Terraced Rice Field can also be seen as a representation of growth and collaboration. Pulling off documenta 12’s biggest work, an art event that drew 754,000 paying visitors, required an immense amount of negotiation and communication, in which different working methods met in the planning process.
Another major component of the artwork is collective cooperation in which traditional knowledge meets scientific expertise.
There is also a historical component to the artwork. Only a few hundred meters from the Bergpark Wilhelmshöhe are the remains of the “Chinese village” Mou-lang. Built in 1781 by Landgrave Friedrich II, it was a series of artistic buildings that referenced Chinese building style but also had agricultural objectives.
The slope is traditionally used by locals for recreational purposes, especially for sledding in winter and offers incredible views of the castle right behind it as well as the city.

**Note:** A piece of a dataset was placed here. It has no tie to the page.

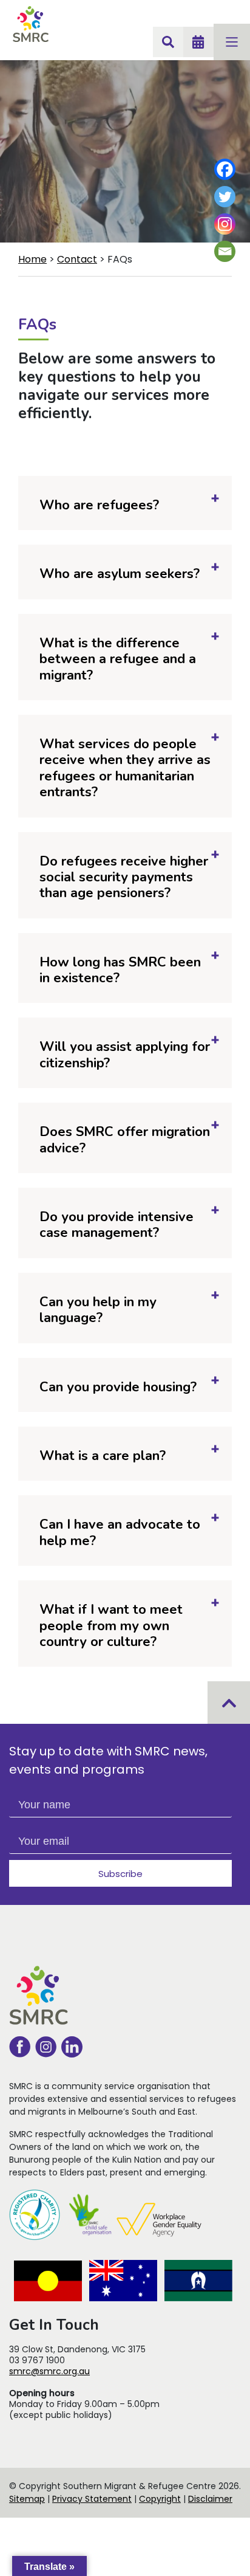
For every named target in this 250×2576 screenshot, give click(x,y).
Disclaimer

This site-specific project was the first time that wet rice open-air terraces were cultivated in outside fields in Germany. Unfortunately, most terraces couldn’t hold the water. Regardless of what amount got added, it kept trickling away, only to emerge beneath the slope, almost building a new spring.
Four days after the opening, on June 20th, the work on the project ultimately got stopped due to security concerns. Mechanical irrigation was halted because the mountain could have slid. In the process, visitors couldn’t see water surfaces anymore.
However, more importantly than successfully growing crops, Krue-On managed to bring together people from all walks of life, transcending barriers by working next to each other.